Two weeks of cloth mask wearing in a school environment where kids are constantly taking their masks on and off will achieve close to nothing.
Omicron is now running buck wild in a nation of 1.4 billion people. Masking kids in BPS to prevent new variants is a bizarre point of view. And that's before we recognize that all the world (outside of a few nations in East Asia) has completely moved on. And if you're on favor of masks, then why are you targeting kids? It's adults 65+ that are falling sick and ending up in hospitals. Mask them instead.
You sound like someone armed with a set of teacher's union talking points from two years ago. Frankly it doesn't matter what people like you want in terms of masks, masks mandates aren't coming back.
Genuine question - do you also favor returning mask mandates to transit/stores/bars/gyms/offices? It makes exceptionally little sense to me to have masks in schools & not these places.
Edit: also - we're so far past lowering community spread having an impact on new variants, lmao. Did previous mask mandates stop new variants from spawning? The data shows they hardly even impacted community spread, much less enough to meaningfully reduce new variants. Your points are weak af & not supported by data.
You’re saying masks don’t work, sorry, I’m done
It's not wrong though.

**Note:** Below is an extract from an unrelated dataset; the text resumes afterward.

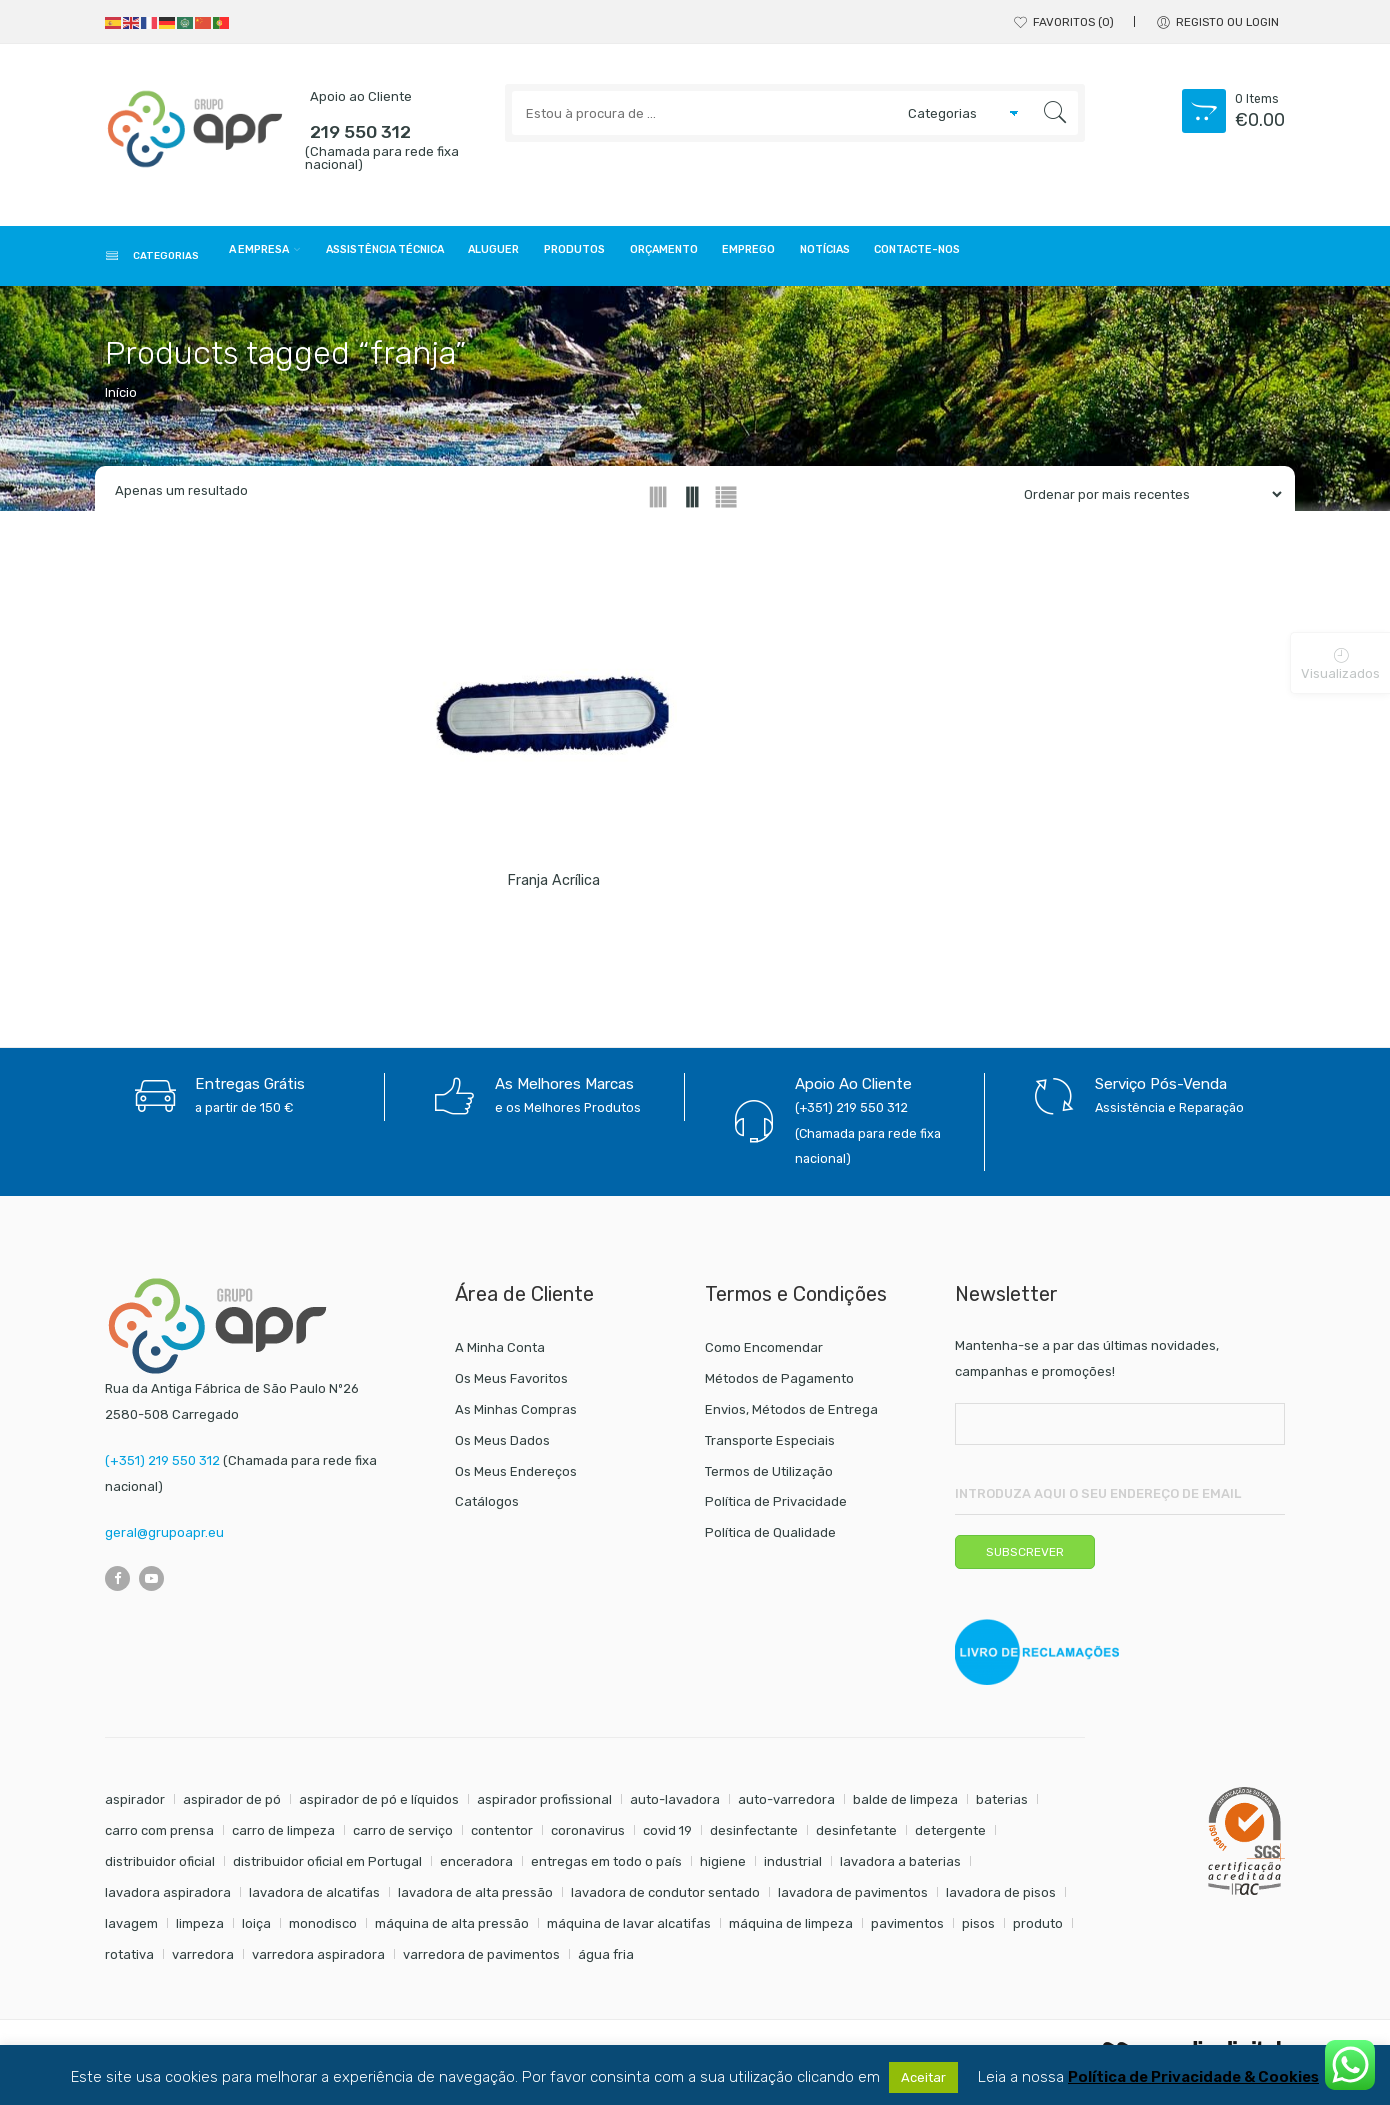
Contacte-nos (1195, 258)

Cloth masks don't work, nor do masks that people wear incorrectly or take off to eat or drink.
The only way a mask mandate works is with strict adherence to N95's, which is impossible, even more so in a school environment.
No, just places where we pack 2000 kids together for 6 hours a day
How does that work at lunch lol?
So not the T, where we pack hundreds of people in a space smaller than a classroom? Insane contradictions here.

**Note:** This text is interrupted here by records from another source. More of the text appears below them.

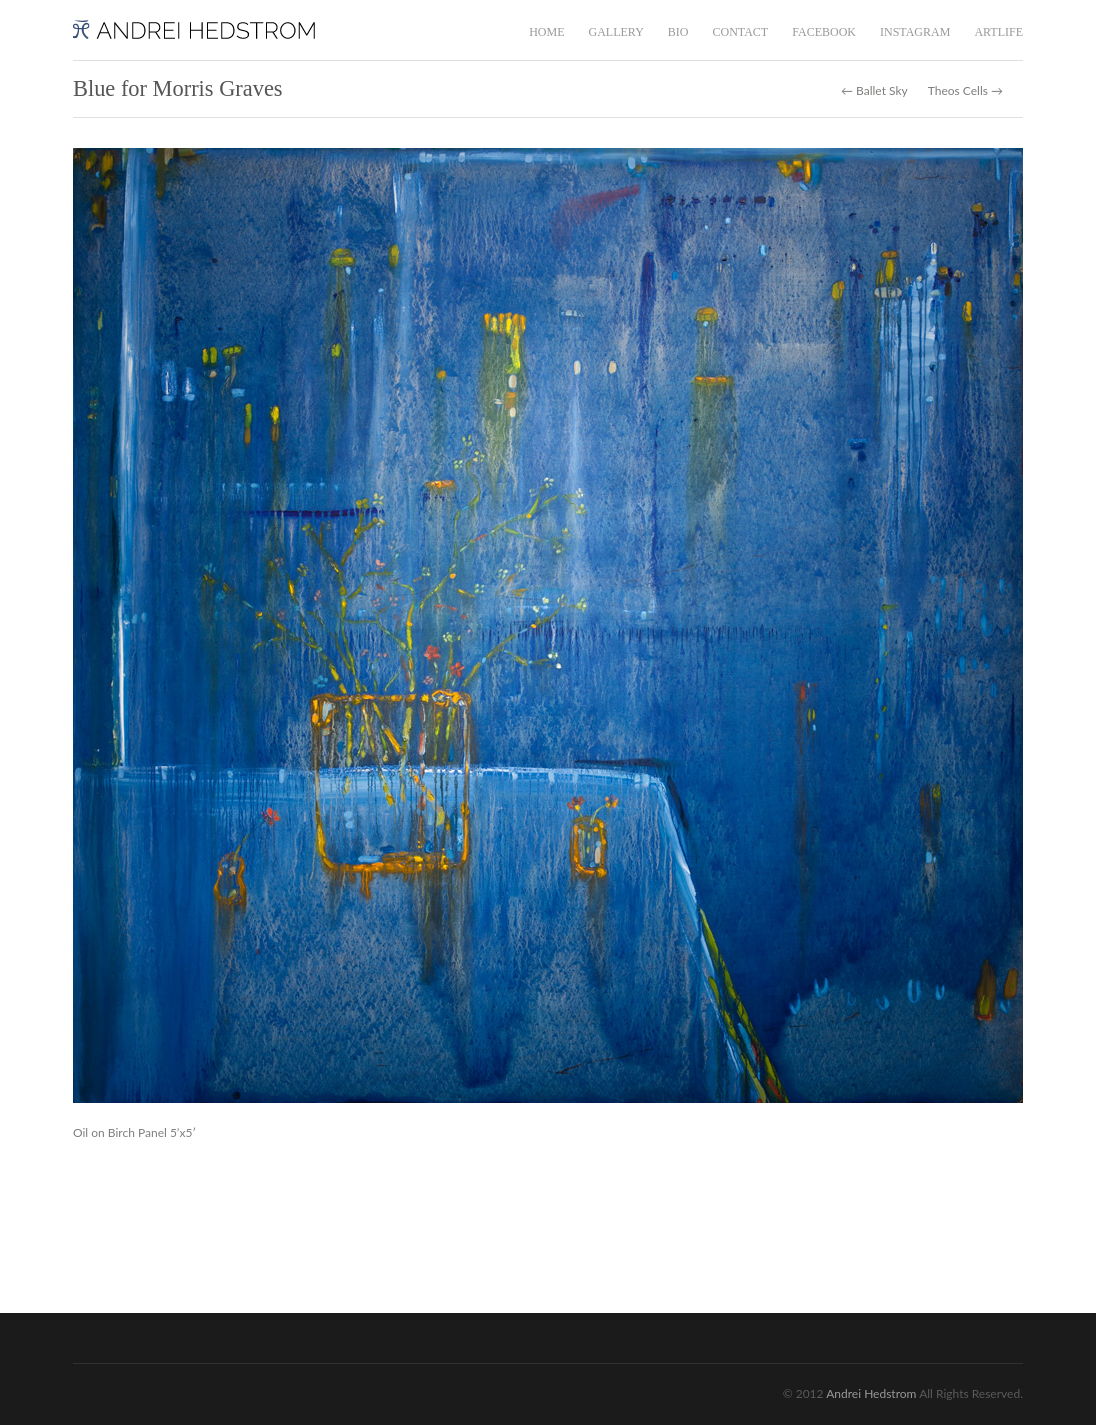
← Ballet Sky (874, 91)
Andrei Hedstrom (871, 1393)
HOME (546, 32)
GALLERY (615, 32)
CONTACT (740, 32)
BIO (678, 32)
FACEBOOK (824, 32)
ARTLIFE (998, 32)
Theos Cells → (965, 91)
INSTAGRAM (915, 32)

Nobody rides the t anymore
Would have been better as:
Nobody rides the T anymore; it's too crowded.
But that’s why there’s vaccines, right? Do the vaccines work or no?
Do a little objective reading.
The students are brainwashed and uninformed, that’s why. Any serious and objective person looking at the data knows that Covid poses effectively zero risk to them.

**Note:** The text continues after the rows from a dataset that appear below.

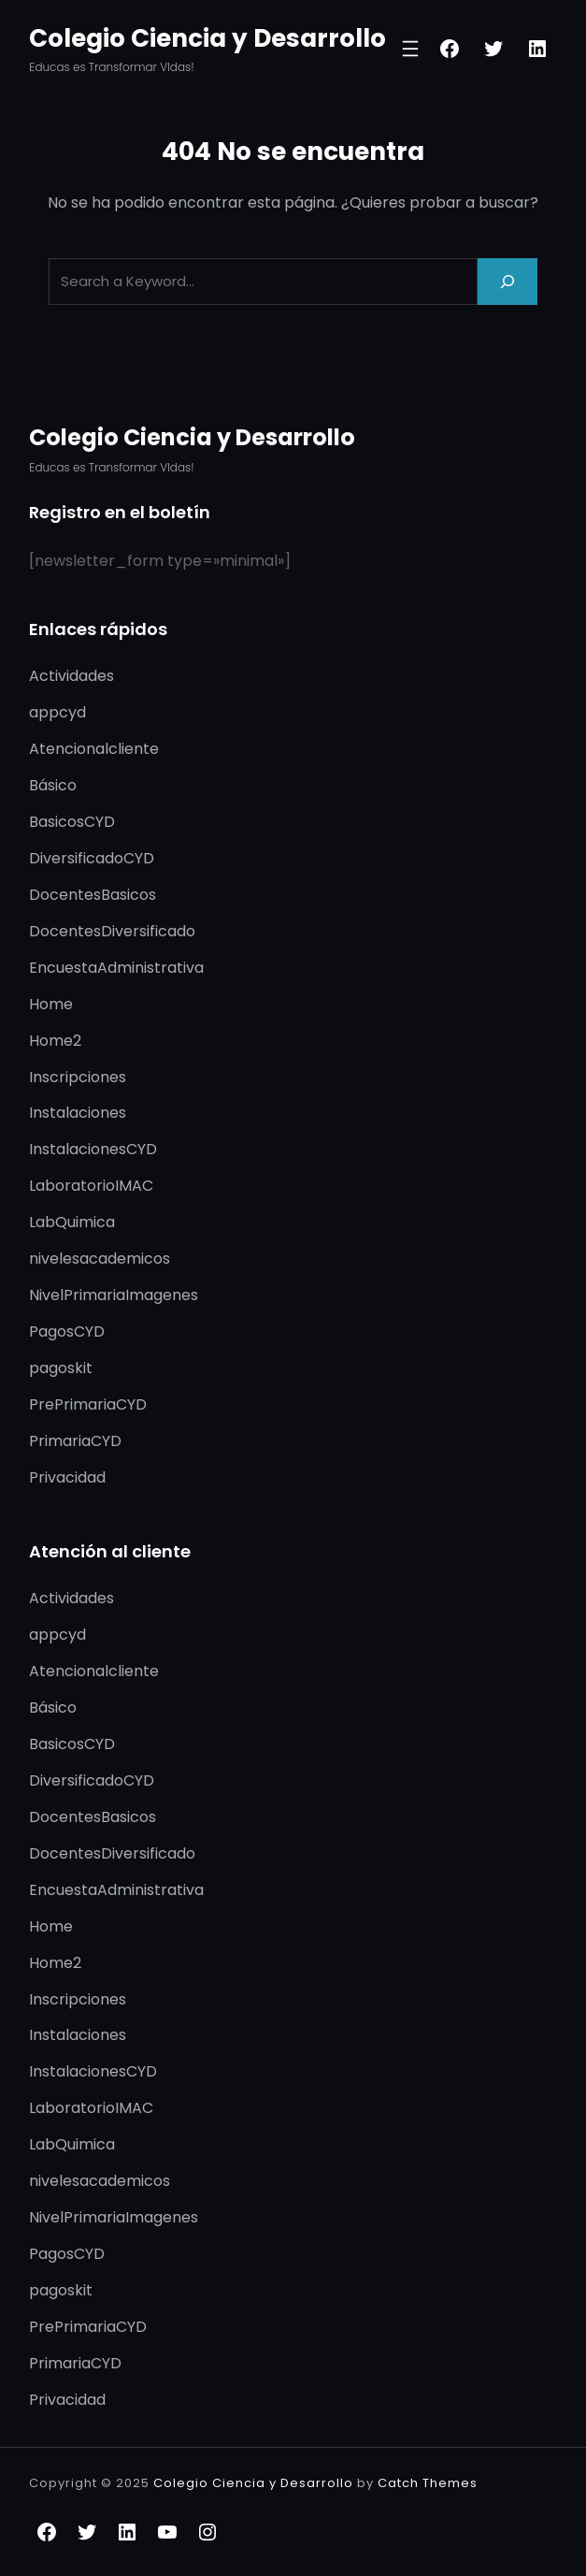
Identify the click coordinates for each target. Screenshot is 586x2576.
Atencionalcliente (94, 749)
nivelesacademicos (99, 1258)
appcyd (57, 712)
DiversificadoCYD (91, 858)
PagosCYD (67, 1331)
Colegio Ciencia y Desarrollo (207, 38)
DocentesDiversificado (112, 931)
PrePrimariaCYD (88, 1404)
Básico (53, 785)
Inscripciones (77, 1077)
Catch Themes (428, 2483)
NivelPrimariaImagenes (113, 1295)
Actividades (71, 676)
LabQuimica (72, 1222)
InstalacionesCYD (93, 1149)
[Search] (507, 281)
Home (51, 1004)
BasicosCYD (72, 821)
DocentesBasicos (92, 894)
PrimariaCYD (75, 1441)
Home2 (55, 1040)
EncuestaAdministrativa (116, 967)
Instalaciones (77, 1112)
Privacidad (67, 1477)
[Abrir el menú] (410, 48)
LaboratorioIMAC (91, 1185)
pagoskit (61, 1368)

OP: One of the students recently got hospitalized for influenza
You: They're brainwashed for wearing a mask because covid isn't a risk to them
Right?! Children have been put through an insane level of stress over this virus despite the fact that the data shows that even OG, vaccine-less, covid posed a tiny risk of serious illness to them. This is to say nothing of the Omicron/vaccine world.
It drives me up a wall that people who claim to be intelligent/objective won't look at the data staring them right in their face, just because it's saying something good.
Children weren't required to wear masks because of the the risk of serious illness to them. It was the risk of illness to others who they may spread covid to (teachers, parents, grandparents, etc.) along with the overall increase in infections from having 50 million unmasked students.
Also, the risk of serious illness isn't the only reason to wear a mask. Given the choice of being sick for a few days (covid, influenza, etc.) or not being sick for a few days, I'd much rather not be sick.
>Also, the risk of serious illness isn't the only reason to wear a mask. Given the choice of being sick for a few days (covid, influenza, etc.) or not being sick for a few days, I'd much rather not be sick.
People caught covid while wearing masks...
Presenting masks as a 100% effective way to prevent getting sick is completely nuts.
And not wearing a mask doesn't mean that you'll 100% get sick. That's why it wasn't presenting either as such. I'm saying that trying not to get sick (regardless of severity) is also a reason people wear masks. As opposed to the OP's comment that only takes into account the risk of a serious illness.